The title is quick to draw eager Harry Potter fans to its place on a bookshelf, and the whimsical cover may appear quirky and magical, but for fans of other "schools of sorcery", this novel may be disapointing.
A School for Sorcery focuses on an alternate universe based on late 19th century Europe where magic is common. Sabin's characters are original enough, but somewhat undefined; their pasts, though hinted at, are never discussed. Going in depth into an exciting magical world, what Rowling did so well with Harry Potter, Sabin fails to do with School; the reader is left completely in the dark mysterious land.

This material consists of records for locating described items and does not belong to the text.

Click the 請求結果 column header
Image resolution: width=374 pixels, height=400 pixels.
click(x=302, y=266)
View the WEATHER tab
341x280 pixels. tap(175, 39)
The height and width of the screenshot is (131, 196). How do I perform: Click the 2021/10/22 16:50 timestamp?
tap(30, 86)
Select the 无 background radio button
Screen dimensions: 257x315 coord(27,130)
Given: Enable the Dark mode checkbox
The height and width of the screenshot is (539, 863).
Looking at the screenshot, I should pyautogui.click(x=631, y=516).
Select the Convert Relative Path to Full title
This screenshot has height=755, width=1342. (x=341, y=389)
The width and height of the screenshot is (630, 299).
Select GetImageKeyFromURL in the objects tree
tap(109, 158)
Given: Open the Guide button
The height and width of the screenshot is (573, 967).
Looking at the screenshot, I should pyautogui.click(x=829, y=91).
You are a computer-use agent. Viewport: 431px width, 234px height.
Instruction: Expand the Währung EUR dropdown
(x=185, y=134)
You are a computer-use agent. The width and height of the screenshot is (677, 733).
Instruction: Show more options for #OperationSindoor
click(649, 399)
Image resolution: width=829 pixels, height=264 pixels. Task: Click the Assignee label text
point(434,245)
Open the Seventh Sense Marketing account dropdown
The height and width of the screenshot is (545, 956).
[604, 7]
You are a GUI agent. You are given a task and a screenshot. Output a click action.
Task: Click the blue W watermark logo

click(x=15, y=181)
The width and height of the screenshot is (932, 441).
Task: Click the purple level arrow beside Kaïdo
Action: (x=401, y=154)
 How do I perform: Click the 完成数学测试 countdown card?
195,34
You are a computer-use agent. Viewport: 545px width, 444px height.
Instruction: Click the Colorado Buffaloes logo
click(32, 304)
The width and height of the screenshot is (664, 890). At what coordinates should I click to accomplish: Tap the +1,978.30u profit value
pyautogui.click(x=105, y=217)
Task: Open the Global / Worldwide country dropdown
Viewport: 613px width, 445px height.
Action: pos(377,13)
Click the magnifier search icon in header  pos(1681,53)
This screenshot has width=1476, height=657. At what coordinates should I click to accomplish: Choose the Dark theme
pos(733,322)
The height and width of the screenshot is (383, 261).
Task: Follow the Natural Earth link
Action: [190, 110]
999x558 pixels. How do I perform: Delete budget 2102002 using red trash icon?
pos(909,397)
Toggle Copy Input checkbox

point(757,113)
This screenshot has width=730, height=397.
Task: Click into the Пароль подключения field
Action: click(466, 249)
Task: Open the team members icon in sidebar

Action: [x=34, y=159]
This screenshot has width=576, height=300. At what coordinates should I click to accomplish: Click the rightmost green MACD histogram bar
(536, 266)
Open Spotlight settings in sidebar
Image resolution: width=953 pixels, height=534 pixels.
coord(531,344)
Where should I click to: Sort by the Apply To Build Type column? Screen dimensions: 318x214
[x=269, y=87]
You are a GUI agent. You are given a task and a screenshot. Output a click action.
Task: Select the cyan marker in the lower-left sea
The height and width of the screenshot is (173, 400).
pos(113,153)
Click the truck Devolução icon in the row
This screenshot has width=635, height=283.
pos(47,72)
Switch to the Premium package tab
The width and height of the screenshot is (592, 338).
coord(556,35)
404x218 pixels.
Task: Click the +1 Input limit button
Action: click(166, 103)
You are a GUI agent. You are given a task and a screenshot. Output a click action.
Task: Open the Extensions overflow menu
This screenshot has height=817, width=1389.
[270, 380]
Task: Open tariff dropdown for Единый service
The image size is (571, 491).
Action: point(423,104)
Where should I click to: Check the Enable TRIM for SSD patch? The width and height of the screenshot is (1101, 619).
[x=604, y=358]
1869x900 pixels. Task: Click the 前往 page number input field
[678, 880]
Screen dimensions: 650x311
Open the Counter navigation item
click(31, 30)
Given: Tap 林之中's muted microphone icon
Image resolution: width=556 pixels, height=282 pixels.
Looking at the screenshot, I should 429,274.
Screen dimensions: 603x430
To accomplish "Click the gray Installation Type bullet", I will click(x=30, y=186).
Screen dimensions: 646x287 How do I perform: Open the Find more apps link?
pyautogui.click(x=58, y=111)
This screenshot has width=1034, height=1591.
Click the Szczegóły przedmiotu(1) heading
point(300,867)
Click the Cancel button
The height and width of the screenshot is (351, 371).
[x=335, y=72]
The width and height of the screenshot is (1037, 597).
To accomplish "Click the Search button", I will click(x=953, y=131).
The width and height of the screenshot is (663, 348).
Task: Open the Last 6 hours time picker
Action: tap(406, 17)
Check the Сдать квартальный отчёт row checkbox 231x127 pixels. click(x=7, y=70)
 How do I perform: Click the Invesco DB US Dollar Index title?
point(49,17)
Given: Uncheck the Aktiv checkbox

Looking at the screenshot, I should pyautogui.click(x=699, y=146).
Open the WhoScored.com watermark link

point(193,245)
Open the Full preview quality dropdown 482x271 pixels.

It begins as Tria and her mother secretly send Tria to Simonton School for the Magically Gifted, for Tria's rare magic to be trained. Her father scorns her gift, and Tria's mother is forced to spend all her savings to pay for tuition. When Tria arrives, the school appears to be in disrepair; everything is dusty and old, and much different than the broshure. The food is bad, her vain roommate randomly turns into a panther, and mysterious students Oryan and Kress have a deadly scheme. Now she must save her love Wilce from the clutches of the Dire Women within a year or Oryan will take over the school and all the students will suffer.
This book teaches an artful lesson about looking beyond the obvious and what's on the inside. Sabin should be acknowledged for her beautiful use of imagery and symbolism, however, the book contained flaws as well. Tria is a strong heroine, but younger readers will not be able to appreciate the intricate plot that brings out these qualities. The plot is both thrilling and darkly brilliant, as Tria discovers herself and her magical powers.
This book is a good read for someone who reads a great deal; for those who like a good book only once in a while, keep searching. I reccomend books such as Ella Enchanted(Levine), Witch Week(Wynne Jones), or Dragon's Milk (Fletcher) instead.Nevertheless, fantasy fans of Anne of Green Gables would appreciate this novel as would avid readers. Its paperback edition makes it affordable enough that you can read it and pass it on to a friend.
So, 3 stars for originality (despite the whole Harry-Potter-but-not thing) in the plot and characters, and the other two left off for lack of character development and interest. Happy Reading!